Today in Movie History: July 28

Three big movies today, and I’m choosing to start with Animal House, the seminal frat-house comedy that unleashed a torrent of raunchy imitators, none of which had one-tenth of its iconoclasm, wit or gut-busting ability to make us laugh over and over again. Its credentials are unimpeachable, from director John Landis to writers Harold Ramis and Ivan Reitman to a fantastic ensemble cast topped by a star-making turn from John Belushi. (Also, as a former member of a high school marching band, I’m always filled with subversive glee at the final scene.) It opened today in 1978.

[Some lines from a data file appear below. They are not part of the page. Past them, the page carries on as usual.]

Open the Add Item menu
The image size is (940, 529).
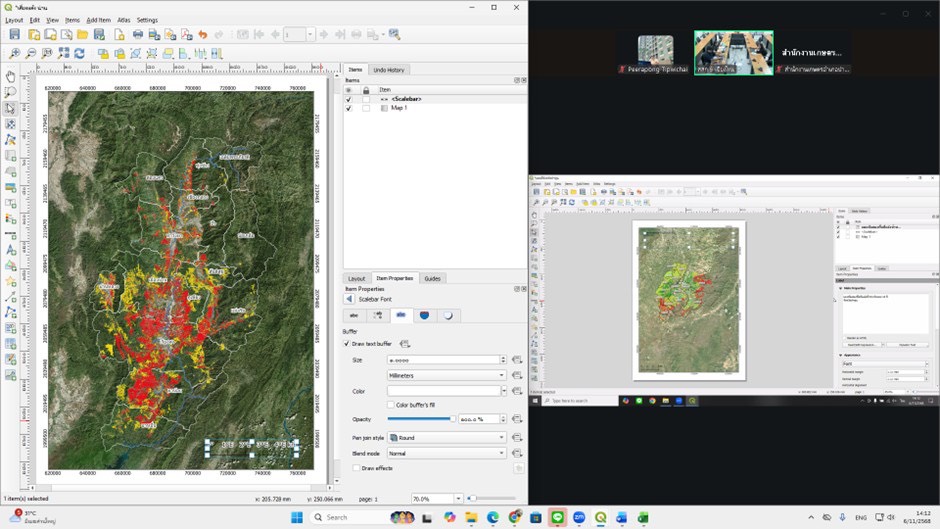[98, 20]
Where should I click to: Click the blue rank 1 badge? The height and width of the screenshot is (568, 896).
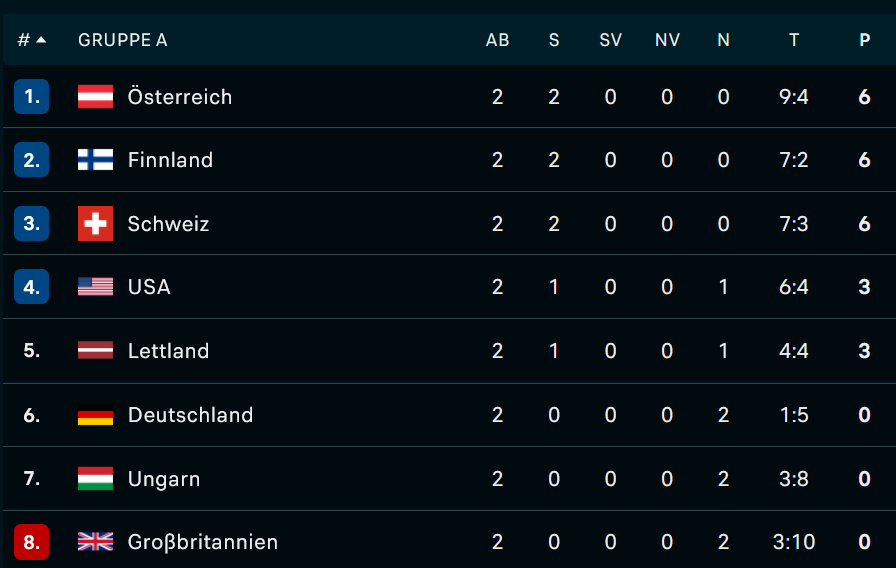[x=31, y=97]
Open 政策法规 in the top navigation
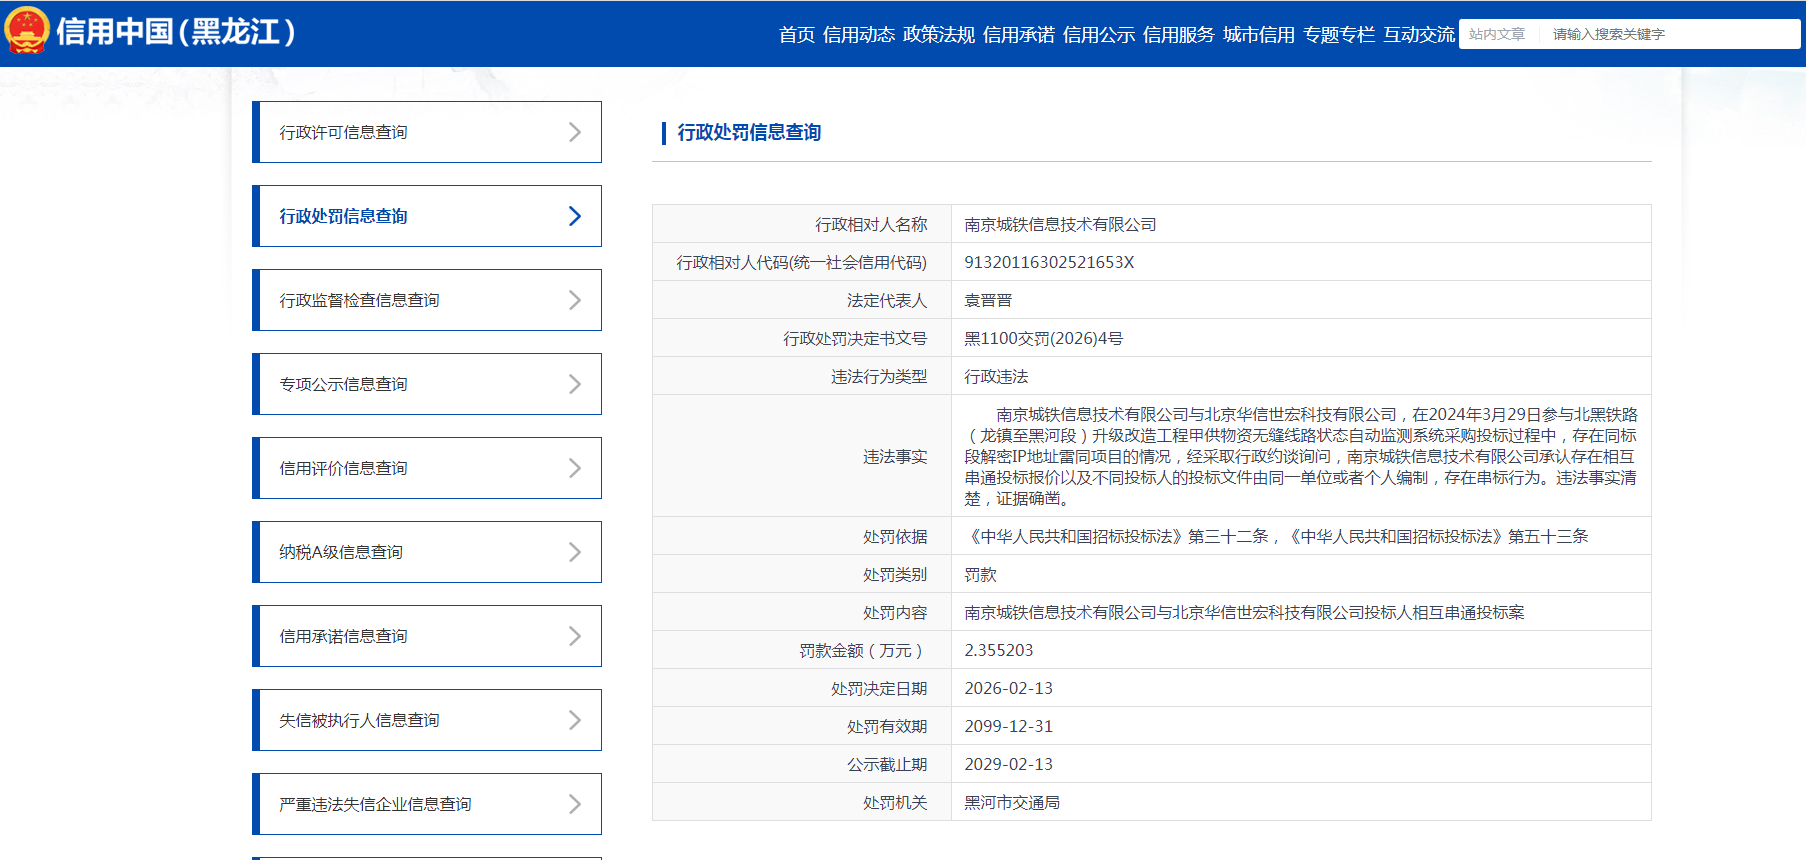 click(x=938, y=35)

The subtext of On the Waterfront always bothered me a bit. It celebrates a snitch, after all, and the tarnished legacy of director Eli Kazan — who ruined lives when he testified before the House Un-American Activities Committee and never expressed remorse for it — makes that uncomfortable. Divorced from the queasy political subtext, however, it’s brilliant storytelling, topped by Marlon Brando’s justly celebrated (and Oscar-winning) turn in the lead. On the Waterfront was released today in 1954.

We’ll close with Walt Disney’s Alice in Wonderland, one of the (*ahem*) curiouser entries in Uncle Walt’s canon. The animation is second to none and the character design reflect the strengths of Disney at its best. But the source material is just too subversive for a company like The Mouse’s to truly grasp (Disney had a similar problem with Peter Pan), and the film’s willingness to rest on happy nonsense misses what makes Lewis Carroll such an indispensable classic. It opened today in 1951.